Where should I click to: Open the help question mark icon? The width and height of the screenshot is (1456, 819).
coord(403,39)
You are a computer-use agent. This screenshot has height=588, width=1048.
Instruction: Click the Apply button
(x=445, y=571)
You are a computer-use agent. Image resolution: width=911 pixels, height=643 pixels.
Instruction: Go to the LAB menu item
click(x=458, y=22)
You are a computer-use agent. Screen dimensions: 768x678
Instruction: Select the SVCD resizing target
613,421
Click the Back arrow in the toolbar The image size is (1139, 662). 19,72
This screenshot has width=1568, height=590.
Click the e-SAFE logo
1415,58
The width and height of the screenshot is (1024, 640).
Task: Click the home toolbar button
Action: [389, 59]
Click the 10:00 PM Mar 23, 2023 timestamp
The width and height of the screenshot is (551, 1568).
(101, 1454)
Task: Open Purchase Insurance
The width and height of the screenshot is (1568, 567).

☆ ☆ ☆ ☆ ☆

## Given request
Return every line of the data above that contains the word "screenshot".

## Completed exercise
Where should I click to: Open the help question mark icon? The width and height of the screenshot is (1456, 819).
You are a computer-use agent. This screenshot has height=588, width=1048.
This screenshot has width=1568, height=590.
The width and height of the screenshot is (1024, 640).
The width and height of the screenshot is (551, 1568).
The width and height of the screenshot is (1568, 567).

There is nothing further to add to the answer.